• Berita Terkini

    Kamis, 12 Juli 2018

    Gali Soal Lelang, JPU KPK Cecar Dua Mantan Pejabat ULP Kebumen

    fotoahmadsaefurrohman/ekspres
    SEMARANG (kebumenekspres.com)- Dua mantan pejabat Unit Layanan Pengadaan (ULP) Setda Kabupaten Kebumen, dihadirkan Jaksa Penuntut Umum Komisi Pemberantasan Korupsi (JPU KPK) dalam persidangan perkara korupsi yang digelar di Pengadilan Tipikor Semarang, Rabu (11/7/2018).


    Dalam sidang ini, JPU KPK yang diketuai Joko Hermawan mencecar tentang proses lelang di Bagian ULP Setda Kebumen karena sebelumnya ada pengakuan dari para rekanan soal adanya ijon proyek dalam program pembangunan fisik di Kota Beriman.

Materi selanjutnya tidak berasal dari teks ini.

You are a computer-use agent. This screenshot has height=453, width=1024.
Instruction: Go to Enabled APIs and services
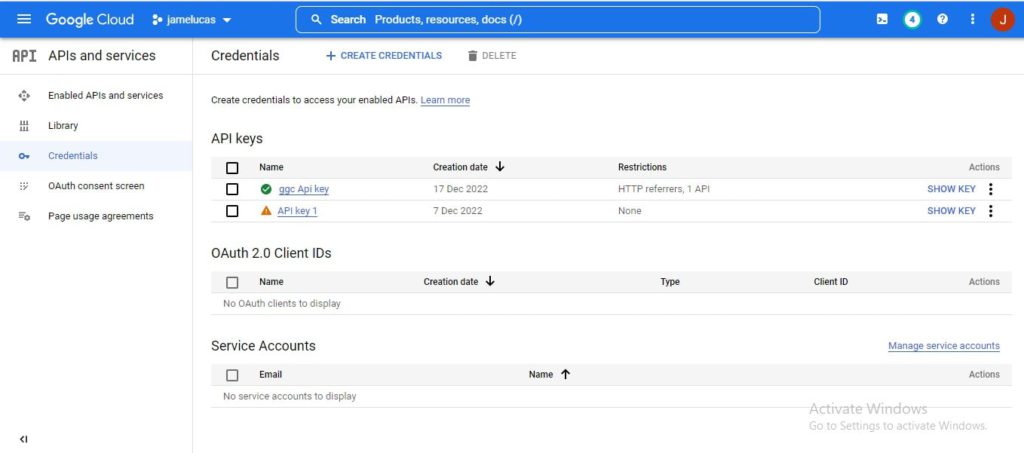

    Dalam kesaksiannya, Edi Riyanto yang Mantan Ketua ULP dan Teguh Kristianto, Mantan Sekretaris ULP itu membantah ada pengondisian dalam proses lelang. Keduanya bersikukuh proses lelang berjalan sesuai aturan. Juga tidak ada intervensi dari Bupati Mohammad Yahya Fuad. Apalagi ada aliran uang ke bagian ULP.

    Hanya memang diakui Teguh dan Edi Riyanto ada yang aneh dengan pemenang lelang yang berkutat pada sejumlah nama tertentu. Juga ada "Pokja" tersendiri diantara rekanan yang dikoordinatori sejumlah pengusaha besar di Kebumen.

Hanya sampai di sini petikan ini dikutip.